“Necdet Paşa 'ya Övgü” başlıklı yazısında Ahmet Hakan şöyle diyor:
“Kızmazsanız Genelkurmay Başkanı Necdet Özel 'i öveceğim biraz.
İçim de pek rahat.
“Yeremediğini övme / Övemediğini yerme.”
Günümüzde Genelkurmay başkanlarını yermek sonuna kadar serbest mi?
Serbest.
O zaman mesele yok. Kendilerini sonuna kadar övebiliriz de.
Gözlemleyebildiğim kadarıyla… Bir “Necdet Özel alerjisi” var toplumun bir bölümünde. İki temel gerekçeye dayanıyor bu alerji:
BİR: Silah arkadaşları hapislerde sürünürken O hiç bir şey yokmuş gibi yapıyor
İKİ: Sivil hükümete sonsuz itiat etmiş bir görüntü veriyor.

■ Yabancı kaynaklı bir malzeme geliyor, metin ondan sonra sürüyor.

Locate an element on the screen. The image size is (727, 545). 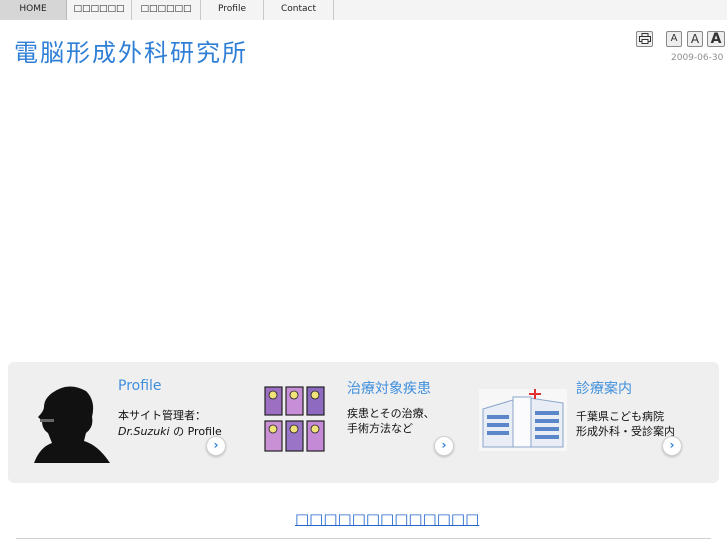
section-heading-link: □□□□□□□□□□□□□ is located at coordinates (387, 519).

Hemen söyleyeyim: Bu iki gerekçe de benim Necdet Özel 'e alerji duymamı değil, sempati duymamı sağlıyor.
Birinci gerekçeye bakalım:
Ne yapması bekleniyor Necdet Paşa 'dan? Silah arkadaşlarını kurtarmak için elindeki silahlı gücü adli makamlara karşı bir tehdit olarak kullanılması mı? “Arkadaşlarımızı derhal serbest bırakın yoksa fena olur” falan mı demesi bekleniyor? Eğer adli mekanizmalarda haksızlıklar sözkonusuysa Necdet Paşa 'nın buna karşı yapabileceği ne var?
İkinci gerekçeye gelinince:
Sivil hükümete itaat eden, Necdet Özel 'in ayıbı değil tam tersine şerefi ve şanıdır. “Delikanlı genelkurmay başkanı” elindeki silahlı güce yaslanarak sivil hükümete ayar vermeye kalkışmaz.
Şehit askerlerin arkasından gözyaşı dökmesine gelince…
Gülebilen ve ağlayabilen insanlar benim açımdan kıymetli insanlardır. Ama dikkat! Sadece ağlamak yetmez gülünecek de… Necdet Paşa 'nın gözyaşlarını gördük. Umarım kahkahalarını da işitiriz.
ÖZKÖK: SEN AĞLARSAN TÜRKİYE ZIRLAR
Ertuğrul Özkök ise köşesinde Orgeneral Nejdet Özel 'e eleştirilerde bulundu. “Paşam sen ağlarsan Türkiye zırlar” başlıklı Özkök yazısının çarpıcı bölümleri şöyle:
Türk ordusunun Genelkurmay Başkanı 'na sesleniyorum. Bir vatandaş olarak tepkimdir. Ağlama kardeşim. Evet insansın. Evet yüreğine o genç çocukların acısı düşmüş. Evet, içinden fışkırıyor o ıstırap. Eğer öyleysen; eğer kendini tutamayacak kadar kötü durumdaysan, vur kapını, kapan odana, “bana telefon bağlamayın” de.
Ağla katıla katıla…
Ama bizim önümüzde ağlama. Sen ağlarsan, sende ağlarsan;
Bu ülkenin, Çanakkale 'de bile ağlamayan komutanları ağlamaya başlarsa, bu millet, Türkiye ne yapar?
Zırlar kardeşim. Evet zırlar. O durumda da komutanına “zırlama” diyemeyeceği için, geçer aynanın karşısına, kendi suratına haykırır, “zırlama kardeşim.”